## ESTRATTO
:::
Tristezza
Si, sono triste… Ma mica è facile, risolvere.
Dice bene qualcuno di voi: dovrei cambiare lavoro, fare qualcosa che mi dia soddisfazione, che mi permetta una vita sociale normale, una vita sentimentale. Ma il problema è proprio questo, di noi umani: che a volte ci troviamo in situazioni scomode, che non ci piacciono, ma non riusciamo a venirne fuori, non riusciamo a trovare lo stimolo giusto.
Ci vuole la scossa, ci vuole. Come mi diceva una amica islandese, che commentava la crisi economica del suo paese, definendola non grave, ma allo stesso tempo “uno shock necessario”.
Chissà perchè, finchè non ci arriva questo cavolo di shock, non ci svegliamo mai.
E intanto la nostra tristezza scava, gli anni passano, l’inerzia si avvinghia alle nostre caviglie, ci impedisce di scappare, di cambiare, di rinnovarci.
:::
## DATI FORNITI
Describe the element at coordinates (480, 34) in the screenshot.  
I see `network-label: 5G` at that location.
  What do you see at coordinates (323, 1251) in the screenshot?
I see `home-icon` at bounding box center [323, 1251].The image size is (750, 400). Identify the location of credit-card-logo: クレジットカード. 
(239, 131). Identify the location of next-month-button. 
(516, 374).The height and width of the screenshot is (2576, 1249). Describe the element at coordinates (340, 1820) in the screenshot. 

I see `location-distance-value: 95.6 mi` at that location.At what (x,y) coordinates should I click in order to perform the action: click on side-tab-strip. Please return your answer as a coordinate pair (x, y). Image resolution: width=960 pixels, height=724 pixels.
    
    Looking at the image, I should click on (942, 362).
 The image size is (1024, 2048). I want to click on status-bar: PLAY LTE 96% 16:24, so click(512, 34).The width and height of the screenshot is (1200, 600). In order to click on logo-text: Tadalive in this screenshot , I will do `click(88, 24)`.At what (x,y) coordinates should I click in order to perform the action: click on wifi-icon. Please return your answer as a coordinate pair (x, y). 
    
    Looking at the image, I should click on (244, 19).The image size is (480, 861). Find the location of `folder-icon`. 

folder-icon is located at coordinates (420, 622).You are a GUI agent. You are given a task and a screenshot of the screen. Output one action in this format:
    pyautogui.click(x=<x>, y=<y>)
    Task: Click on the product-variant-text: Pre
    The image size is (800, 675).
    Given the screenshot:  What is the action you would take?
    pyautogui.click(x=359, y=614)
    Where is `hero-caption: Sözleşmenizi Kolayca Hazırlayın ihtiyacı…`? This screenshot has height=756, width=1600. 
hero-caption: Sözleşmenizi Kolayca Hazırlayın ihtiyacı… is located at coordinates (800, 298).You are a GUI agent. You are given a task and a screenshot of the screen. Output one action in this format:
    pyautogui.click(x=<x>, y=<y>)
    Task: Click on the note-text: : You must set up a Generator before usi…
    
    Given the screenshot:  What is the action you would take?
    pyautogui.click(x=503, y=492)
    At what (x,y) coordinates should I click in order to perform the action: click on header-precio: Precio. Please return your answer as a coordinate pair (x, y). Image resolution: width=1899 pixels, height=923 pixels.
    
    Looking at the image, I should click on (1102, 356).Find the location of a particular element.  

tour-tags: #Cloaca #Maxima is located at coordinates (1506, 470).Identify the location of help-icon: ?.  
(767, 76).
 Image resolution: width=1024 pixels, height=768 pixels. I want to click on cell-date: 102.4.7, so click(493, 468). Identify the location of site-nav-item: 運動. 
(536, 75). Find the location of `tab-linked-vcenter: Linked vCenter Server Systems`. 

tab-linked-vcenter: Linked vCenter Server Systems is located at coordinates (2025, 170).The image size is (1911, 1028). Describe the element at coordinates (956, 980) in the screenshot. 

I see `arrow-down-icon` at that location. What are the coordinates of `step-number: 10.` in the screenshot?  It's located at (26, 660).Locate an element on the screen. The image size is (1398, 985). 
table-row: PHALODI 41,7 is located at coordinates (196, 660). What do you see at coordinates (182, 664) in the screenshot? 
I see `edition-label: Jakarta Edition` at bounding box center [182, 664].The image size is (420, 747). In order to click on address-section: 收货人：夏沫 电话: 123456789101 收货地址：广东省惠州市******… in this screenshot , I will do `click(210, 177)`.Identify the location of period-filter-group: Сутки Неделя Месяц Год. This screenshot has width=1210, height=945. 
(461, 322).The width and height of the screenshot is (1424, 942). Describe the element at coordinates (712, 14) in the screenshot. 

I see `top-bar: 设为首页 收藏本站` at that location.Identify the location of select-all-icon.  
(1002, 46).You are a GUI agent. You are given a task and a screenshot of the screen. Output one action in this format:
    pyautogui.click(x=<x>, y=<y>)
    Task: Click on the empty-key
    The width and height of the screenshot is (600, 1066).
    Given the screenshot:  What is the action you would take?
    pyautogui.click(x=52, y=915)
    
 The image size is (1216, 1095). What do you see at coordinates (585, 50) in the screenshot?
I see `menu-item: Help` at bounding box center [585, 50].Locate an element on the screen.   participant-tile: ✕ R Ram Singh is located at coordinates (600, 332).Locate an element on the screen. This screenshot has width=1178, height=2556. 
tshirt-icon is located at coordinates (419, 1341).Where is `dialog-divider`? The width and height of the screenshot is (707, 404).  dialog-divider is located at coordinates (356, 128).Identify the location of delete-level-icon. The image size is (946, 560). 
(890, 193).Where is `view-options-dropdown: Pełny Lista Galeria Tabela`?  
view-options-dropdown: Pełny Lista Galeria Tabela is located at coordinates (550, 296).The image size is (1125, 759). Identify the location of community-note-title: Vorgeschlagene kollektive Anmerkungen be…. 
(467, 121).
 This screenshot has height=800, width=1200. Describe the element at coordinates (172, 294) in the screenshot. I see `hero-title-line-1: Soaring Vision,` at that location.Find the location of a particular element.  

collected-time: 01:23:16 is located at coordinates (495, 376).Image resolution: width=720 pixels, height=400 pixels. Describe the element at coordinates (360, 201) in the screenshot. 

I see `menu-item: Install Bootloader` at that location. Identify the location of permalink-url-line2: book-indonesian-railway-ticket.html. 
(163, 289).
:::
## CONSEGNA 1
Puoi trascrivere fedelmente il brano sulla tristezza, cominciando da "Dice bene qualcuno" e proseguendo fino a "cambiare, di rinnovarci."?
## CONSEGNA 2
Puoi scrivere il seguito del brano sulla tristezza, partendo da dove si interrompe?
I record costituiscono un materiale a sé, distinto dal brano sulla tristezza.

## RISPOSTA ALL'ESERCIZIO 1
Dice bene qualcuno di voi: dovrei cambiare lavoro, fare qualcosa che mi dia soddisfazione, che mi permetta una vita sociale normale, una vita sentimentale. Ma il problema è proprio questo, di noi umani: che a volte ci troviamo in situazioni scomode, che non ci piacciono, ma non riusciamo a venirne fuori, non riusciamo a trovare lo stimolo giusto.
Ci vuole la scossa, ci vuole. Come mi diceva una amica islandese, che commentava la crisi economica del suo paese, definendola non grave, ma allo stesso tempo “uno shock necessario”.
Chissà perchè, finchè non ci arriva questo cavolo di shock, non ci svegliamo mai.
E intanto la nostra tristezza scava, gli anni passano, l’inerzia si avvinghia alle nostre caviglie, ci impedisce di scappare, di cambiare, di rinnovarci.

## RISPOSTA ALL'ESERCIZIO 2
Quante volte è capitato anche a voi? E quante volte, in questi momenti, ci guardiamo allo specchio e riusciamo a vedere soltanto la pallida copia di quella persona che conoscevamo, che amavamo.
E ci chiediamo: chi mai potrebbe amarmi? Chi mai potrebbe volermi bene? Cosa ho, di bello, di speciale, di generoso? Forse c’è… Ma ben nascosto.
Ho bevuto soltanto un bicchiere di rosso, ma mi sento quasi ubriaca dalle orecchie in su… Sento barriere disintegrarsi, il tempo dilatarsi, i ricordi venire e andare di nuovo… E il mondo intero che mi guarda.
Sono questi momenti che a volte chiamo “scosse”, ma stasera manca l’elettricità, manca la forza, l’energia. Non è una scossa. E’ un tremore, che scuote la mia spina dorsale, e mi fa raffreddare immersa nella paura.
Domani andrà meglio. Entro nel letto, coperte scaldate da una bottiglia bollente, spengo la luce, e dormo.
Se scopro chi sei giuro che ti sposo e poi ti faccio passare tutte le paure.
momenti che tutti passano nella vita….andrà meglio domani con una buona dormita sulle spalle e la testa piu leggera.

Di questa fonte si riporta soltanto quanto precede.